Israelitas e palestinianos forçam mudanças de última hora

O ministro dos Negócios Estrangeiros francês, Bernard Kouchner, reconheceu hoje que na declaração final da cimeira da União para o Mediterrâneo em Paris houve mudanças de “última hora” sobre a questão israelo-palestiniana.


Em declarações à rádio Europe 1, Kouchner lamentou “um último momento de bloqueio entre israelitas e palestinianos que implicou que o texto tivesse que ser corrigido”.

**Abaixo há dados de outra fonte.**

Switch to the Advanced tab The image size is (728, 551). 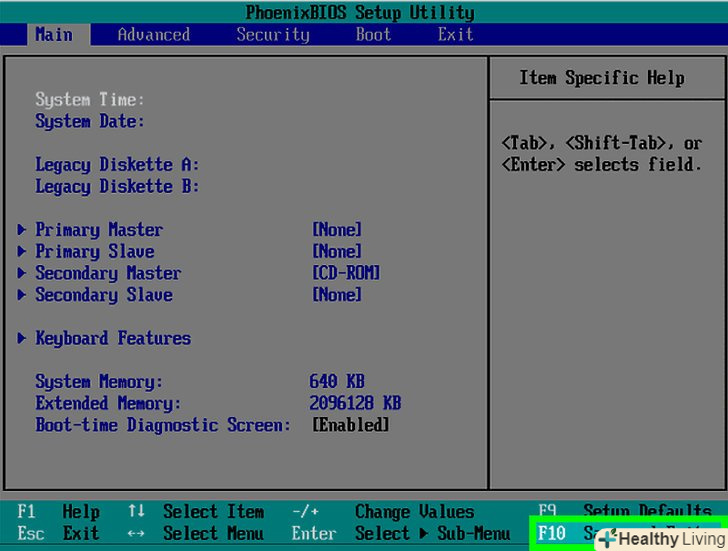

    “No último momento, bloqueamos, talvez durante meia hora, a propósito de uma palavra”, adiantou o ministro. Esta palavra, explicou, diz respeito “ao Estado nação, o Estado nacional e democrático”.

    Mais globalmente, o chefe da diplomacia francesa considerou que na cimeira foram propostos projectos mas que depois é necessário passar à acção.

    Com a palavra “nacional”, afirmou Kouchner, “subentende-se uma dificuldade sobre o regresso dos refugiados” e sobre “o Estado judeu e não judeu, e o Estado palestiniano”.

    O parágrafo da declaração final da cimeira não tem uma referência directa ao conceito Estado quando fala da negociação israelo-palestiniana e remete para a reunião euro-mediterrânica de Lisboa de Novembro de 2007 e para a de Annapolis (Estados Unidos).

    Fontes palestinianas citadas por meios franceses afirmaram, por outra parte, que os israelitas insistiram em introduzir o conceito de “Estado para o povo judeu”, ao que se negaram.

    A cimeira, segundo a declaração, recorda que “a paz no Médio Oriente requer uma solução global” e congratula-se “com o anúncio de que a Síria e Israel tenham iniciado conversações de paz indirectas sob mediação da Turquia”.

    Na reunião de Lisboa em 2007, falou-se de preparar o terreno para a formação de “dois Estados nacionais”, enquanto em Annapolis, também em Novembro de 2007, se falava do “objectivo de chegar a dois Estados, Israel e Palestina”.

    O chefe da diplomacia francesa congratulou-se com “o acontecimento magnífico” da cimeira, que oficialmente lançou a União para o Mediterrâneo na presença dos dirigentes de 43 países e terminou com a adopção de uma declaração final de uma dezena de páginas.

    Kouchner afirmou que o encontro “teve a paz como painel de fundo”.